--- Start Text ---
Tensor

A lightweight tensor descriptor for zero-copy ML data sharing across nodes and processes.

// simplified
use horus::prelude::*;

Most users do not need Tensor directly. For camera images use Image, for 3D points use PointCloud, for depth data use DepthImage. Tensor is for advanced ML pipelines where you need direct control over shape, dtype, and layout — for example, feeding preprocessed batches into a model or reading raw model outputs.

Overview

Tensor is a lightweight descriptor that references data in shared memory. Only the descriptor is transmitted through topics — the actual tensor data stays in-place, enabling zero-copy transport for large ML payloads.

Methods

Method	Return Type	Description
`shape()`	`&[u64]`	Tensor dimensions (e.g., `[1080, 1920, 3]`)
`strides()`	`&[u64]`	Byte strides per dimension
`numel()`	`u64`	Total number of elements
`nbytes()`	`u64`	Total size in bytes (`numel * dtype.element_size()`)
`dtype()`	`TensorDtype`	Element data type
`device()`	`Device`	Device location (CPU or CUDA)
`is_cpu()`	`bool`	True if data resides on CPU / shared memory
`is_cuda()`	`bool`	True if device descriptor is set to CUDA
`is_contiguous()`	`bool`	True if memory layout is C-contiguous
`view(new_shape)`	`Option`	Reshape without copying (fails if not contiguous or element count changes)
--- End Text ---
--- Start Material supplied ---
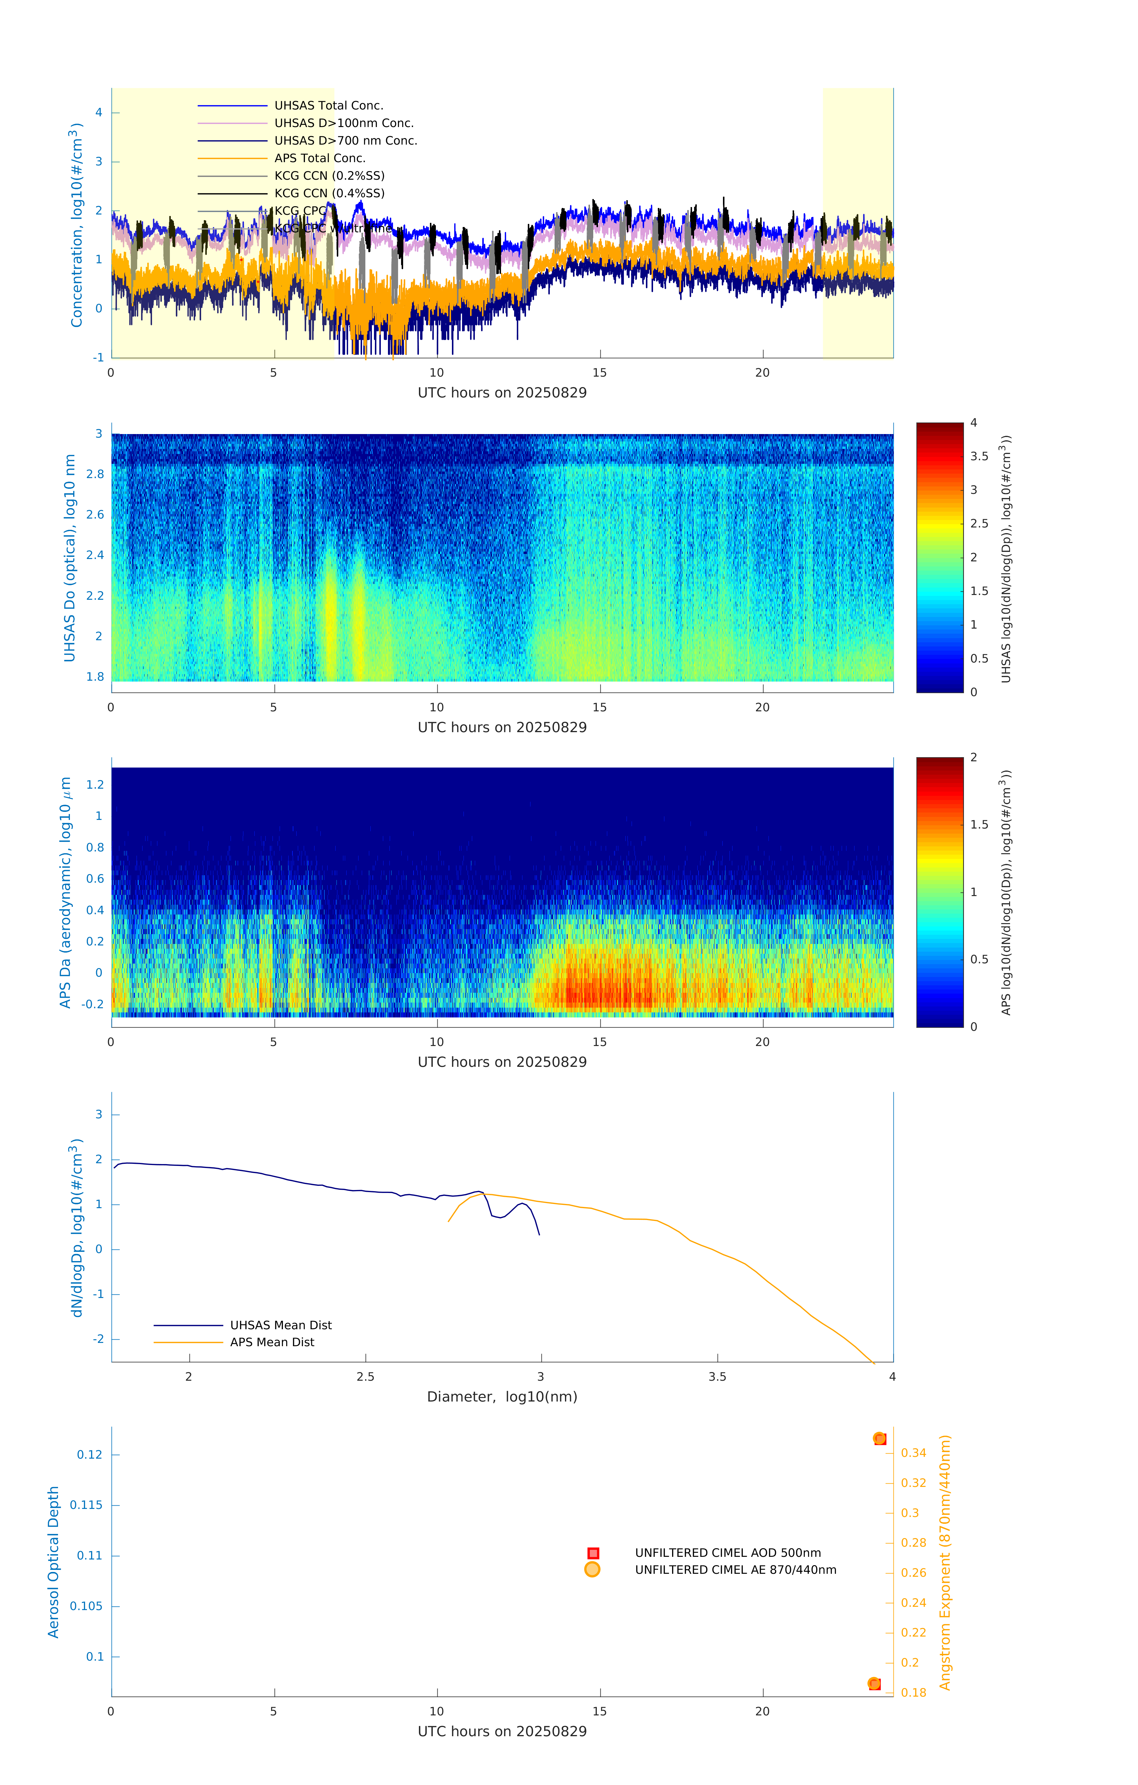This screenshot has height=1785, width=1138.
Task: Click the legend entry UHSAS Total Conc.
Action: (328, 105)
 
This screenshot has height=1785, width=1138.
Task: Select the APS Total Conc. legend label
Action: (320, 158)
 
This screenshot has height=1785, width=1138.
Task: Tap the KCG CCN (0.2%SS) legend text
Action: (329, 176)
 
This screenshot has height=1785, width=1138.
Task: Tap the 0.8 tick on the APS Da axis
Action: (95, 847)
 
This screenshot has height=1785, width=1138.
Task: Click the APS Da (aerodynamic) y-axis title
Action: (65, 892)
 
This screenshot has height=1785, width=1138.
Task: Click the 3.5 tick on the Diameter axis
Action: (717, 1377)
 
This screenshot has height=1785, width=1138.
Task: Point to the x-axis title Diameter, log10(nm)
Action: (502, 1396)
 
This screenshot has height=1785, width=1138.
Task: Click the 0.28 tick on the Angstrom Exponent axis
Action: (913, 1543)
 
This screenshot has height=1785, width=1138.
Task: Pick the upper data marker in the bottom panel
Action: (879, 1439)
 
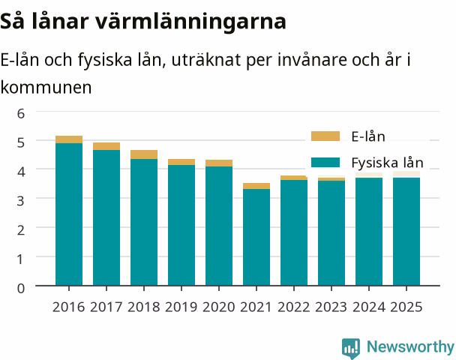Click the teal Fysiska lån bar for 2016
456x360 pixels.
tap(69, 214)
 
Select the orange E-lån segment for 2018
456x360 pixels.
tap(144, 154)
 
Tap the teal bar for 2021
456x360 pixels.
tap(256, 237)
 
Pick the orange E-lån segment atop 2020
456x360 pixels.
tap(219, 164)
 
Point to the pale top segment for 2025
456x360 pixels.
tap(406, 174)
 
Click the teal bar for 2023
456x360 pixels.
tap(332, 233)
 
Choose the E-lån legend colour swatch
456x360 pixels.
tap(326, 136)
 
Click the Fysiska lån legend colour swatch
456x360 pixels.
tap(326, 162)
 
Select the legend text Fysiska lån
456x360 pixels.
tap(387, 163)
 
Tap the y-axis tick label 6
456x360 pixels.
tap(21, 113)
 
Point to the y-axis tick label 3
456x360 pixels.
tap(21, 201)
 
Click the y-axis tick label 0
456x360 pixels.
tap(21, 288)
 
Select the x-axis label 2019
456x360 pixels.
tap(182, 307)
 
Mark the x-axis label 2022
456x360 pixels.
tap(294, 307)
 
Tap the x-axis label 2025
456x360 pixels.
tap(406, 307)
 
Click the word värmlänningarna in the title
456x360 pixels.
tap(190, 22)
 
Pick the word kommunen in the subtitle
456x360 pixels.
tap(46, 87)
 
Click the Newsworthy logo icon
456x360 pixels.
tap(351, 348)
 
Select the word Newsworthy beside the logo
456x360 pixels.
tap(410, 346)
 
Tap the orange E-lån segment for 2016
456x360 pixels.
tap(69, 140)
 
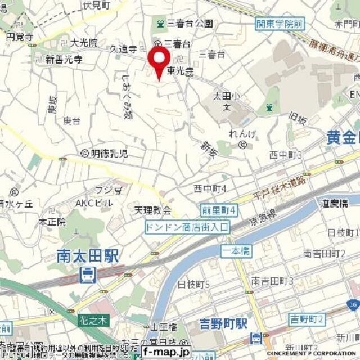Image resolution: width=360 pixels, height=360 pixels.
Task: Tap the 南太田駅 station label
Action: [88, 256]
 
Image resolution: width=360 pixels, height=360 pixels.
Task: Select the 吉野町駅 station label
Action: [223, 324]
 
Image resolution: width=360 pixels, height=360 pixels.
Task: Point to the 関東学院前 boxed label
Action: [280, 24]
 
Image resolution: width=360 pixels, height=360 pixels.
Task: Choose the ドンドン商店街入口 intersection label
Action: [187, 227]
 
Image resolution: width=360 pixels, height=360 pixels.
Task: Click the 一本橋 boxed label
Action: [236, 251]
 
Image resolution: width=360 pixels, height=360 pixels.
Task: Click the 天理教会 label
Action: [152, 211]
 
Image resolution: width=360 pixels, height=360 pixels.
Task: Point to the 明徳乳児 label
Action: [109, 153]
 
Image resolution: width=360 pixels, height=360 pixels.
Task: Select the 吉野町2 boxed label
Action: [307, 320]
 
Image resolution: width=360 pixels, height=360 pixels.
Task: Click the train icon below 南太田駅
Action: [87, 275]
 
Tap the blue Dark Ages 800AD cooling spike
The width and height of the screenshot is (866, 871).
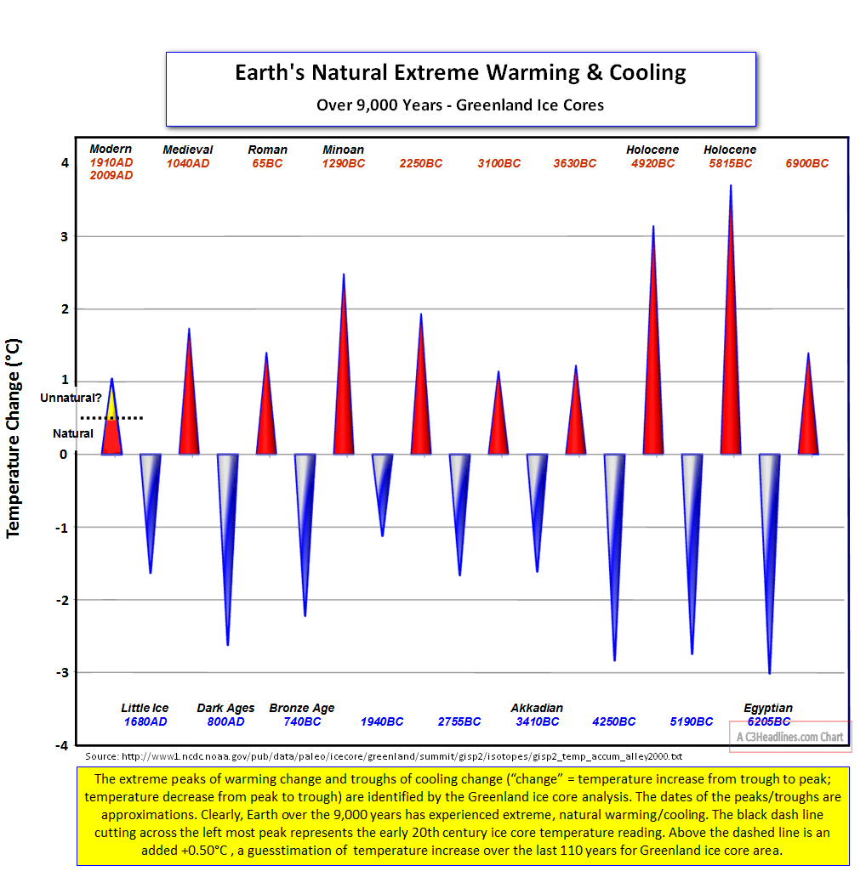coord(227,510)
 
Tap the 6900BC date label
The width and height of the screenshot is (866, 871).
coord(806,163)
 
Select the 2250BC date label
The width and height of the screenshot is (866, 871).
coord(420,163)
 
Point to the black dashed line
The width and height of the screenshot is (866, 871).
coord(111,418)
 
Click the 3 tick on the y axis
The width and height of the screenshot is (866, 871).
coord(63,235)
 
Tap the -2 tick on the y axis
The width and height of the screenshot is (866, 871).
coord(61,600)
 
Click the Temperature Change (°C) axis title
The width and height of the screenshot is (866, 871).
coord(14,438)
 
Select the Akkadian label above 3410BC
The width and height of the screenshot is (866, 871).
coord(537,708)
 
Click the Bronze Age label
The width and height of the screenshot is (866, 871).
coord(302,708)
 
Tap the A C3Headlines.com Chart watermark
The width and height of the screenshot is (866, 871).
coord(790,737)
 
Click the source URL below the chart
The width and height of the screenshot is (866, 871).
coord(384,755)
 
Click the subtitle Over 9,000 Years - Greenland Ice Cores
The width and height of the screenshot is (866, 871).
coord(460,105)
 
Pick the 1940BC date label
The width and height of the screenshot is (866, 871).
coord(382,721)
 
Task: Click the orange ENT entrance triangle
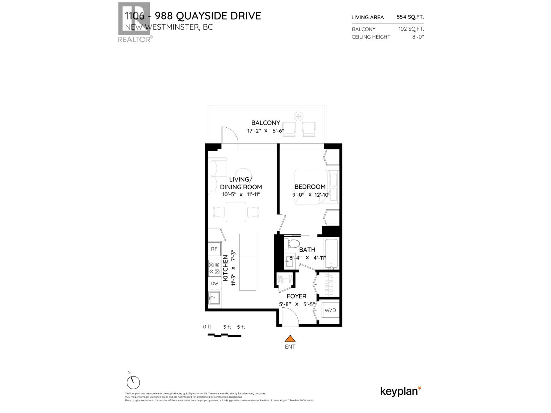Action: (x=290, y=339)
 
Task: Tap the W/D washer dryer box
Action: (x=330, y=310)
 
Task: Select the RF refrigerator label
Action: (x=214, y=249)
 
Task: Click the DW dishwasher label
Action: (x=215, y=284)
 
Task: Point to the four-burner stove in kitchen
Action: (x=214, y=268)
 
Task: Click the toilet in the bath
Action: (x=293, y=244)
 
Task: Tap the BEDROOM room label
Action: (x=310, y=187)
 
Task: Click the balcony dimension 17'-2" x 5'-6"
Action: (x=265, y=131)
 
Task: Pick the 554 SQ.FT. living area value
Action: (x=410, y=17)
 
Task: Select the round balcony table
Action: (x=298, y=116)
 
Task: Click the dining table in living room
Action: (x=236, y=212)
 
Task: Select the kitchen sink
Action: (x=214, y=299)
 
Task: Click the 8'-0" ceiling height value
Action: (x=418, y=37)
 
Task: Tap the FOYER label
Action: (x=297, y=296)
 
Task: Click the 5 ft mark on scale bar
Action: (x=241, y=327)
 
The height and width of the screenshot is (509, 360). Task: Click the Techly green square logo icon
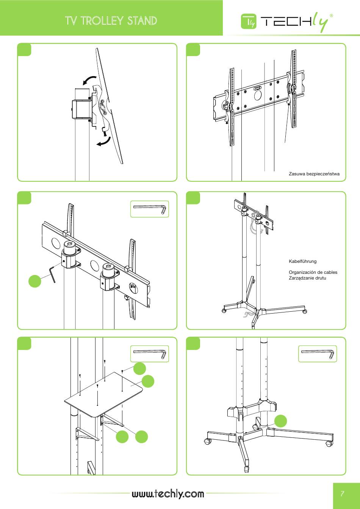(x=249, y=21)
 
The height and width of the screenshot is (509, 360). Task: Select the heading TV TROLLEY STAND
(x=111, y=21)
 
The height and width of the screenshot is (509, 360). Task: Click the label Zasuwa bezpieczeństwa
(x=314, y=174)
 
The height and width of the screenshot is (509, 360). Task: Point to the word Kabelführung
(x=302, y=261)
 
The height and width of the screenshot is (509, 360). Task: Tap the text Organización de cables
(x=313, y=272)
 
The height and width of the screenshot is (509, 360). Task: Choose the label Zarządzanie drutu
(x=307, y=278)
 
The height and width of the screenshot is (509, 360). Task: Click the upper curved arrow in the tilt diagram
(x=89, y=80)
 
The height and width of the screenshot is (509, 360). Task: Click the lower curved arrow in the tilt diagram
(x=104, y=141)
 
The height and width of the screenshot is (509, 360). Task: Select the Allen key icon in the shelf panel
(x=150, y=354)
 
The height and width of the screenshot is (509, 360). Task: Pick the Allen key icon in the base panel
(x=318, y=354)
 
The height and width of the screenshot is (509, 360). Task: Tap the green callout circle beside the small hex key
(x=35, y=281)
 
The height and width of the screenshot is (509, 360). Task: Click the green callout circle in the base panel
(x=281, y=421)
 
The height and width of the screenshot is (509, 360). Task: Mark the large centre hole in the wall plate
(x=258, y=95)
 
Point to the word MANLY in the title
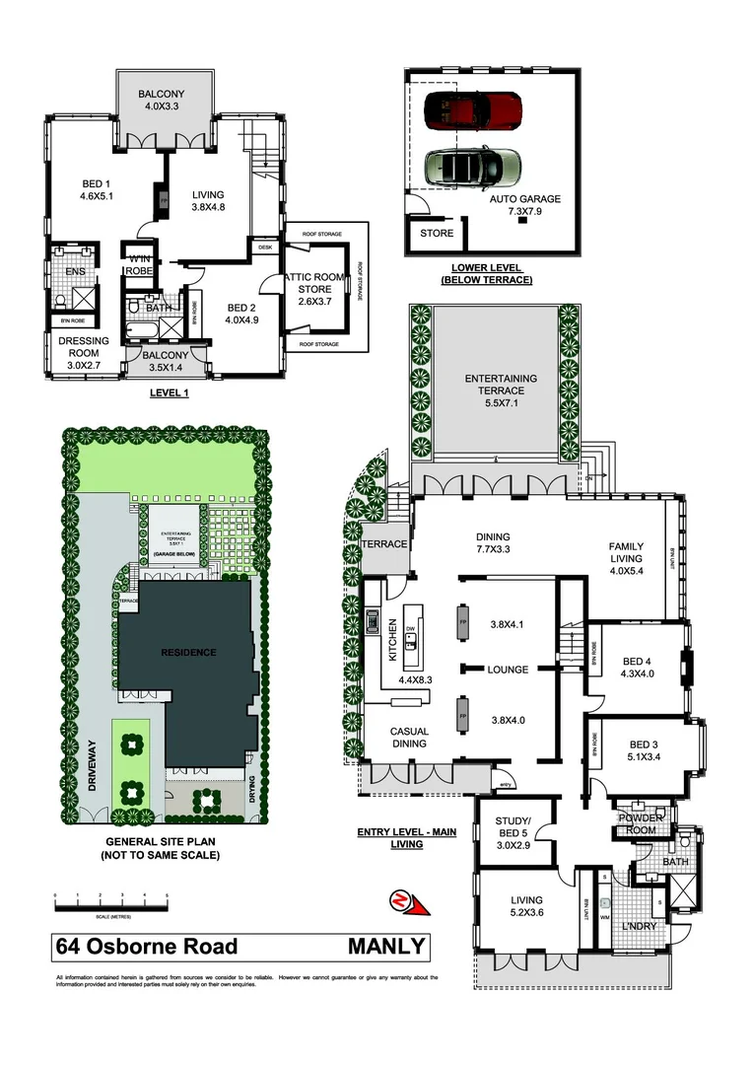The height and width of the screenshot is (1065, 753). [x=386, y=948]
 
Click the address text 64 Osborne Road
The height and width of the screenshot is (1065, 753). [x=147, y=948]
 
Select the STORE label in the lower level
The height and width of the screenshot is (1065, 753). [x=437, y=234]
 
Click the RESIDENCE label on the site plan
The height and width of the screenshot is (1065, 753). [x=189, y=652]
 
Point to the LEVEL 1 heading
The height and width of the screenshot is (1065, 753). [x=168, y=391]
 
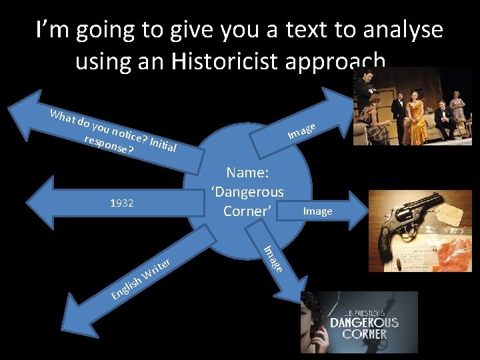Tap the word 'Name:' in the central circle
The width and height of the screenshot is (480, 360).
--- End Material supplied ---
▶ _Written tasks_:
1 > From the Tensor documentation above the rows, extract the stretch from "A lightweight tensor" through "large ML payloads.", copying it word for word.
2 > Using the Tensor documentation above the rows, mark each statement yes or no. Support each answer with the deciding words of the documentation, quoted exactly.
(a) Only the descriptor of a tensor is transmitted through topics.
(b) The view method copies the data when it reshapes a tensor.
(c) Most users are expected to use Tensor directly for camera images.
3 > According to the Tensor documentation above the rows, which type should be used for 3D points?

▶ _Task-by-task outputs_:
1 >
A lightweight tensor descriptor for zero-copy ML data sharing across nodes and processes.

// simplified
use horus::prelude::*;

Most users do not need Tensor directly. For camera images use Image, for 3D points use PointCloud, for depth data use DepthImage. Tensor is for advanced ML pipelines where you need direct control over shape, dtype, and layout — for example, feeding preprocessed batches into a model or reading raw model outputs.

Overview

Tensor is a lightweight descriptor that references data in shared memory. Only the descriptor is transmitted through topics — the actual tensor data stays in-place, enabling zero-copy transport for large ML payloads.

2 >
(a) Yes: "Only the descriptor is transmitted through topics"
(b) No: "Reshape without copying"
(c) No: "Most users do not need Tensor directly. For camera images use Image"

3 > PointCloud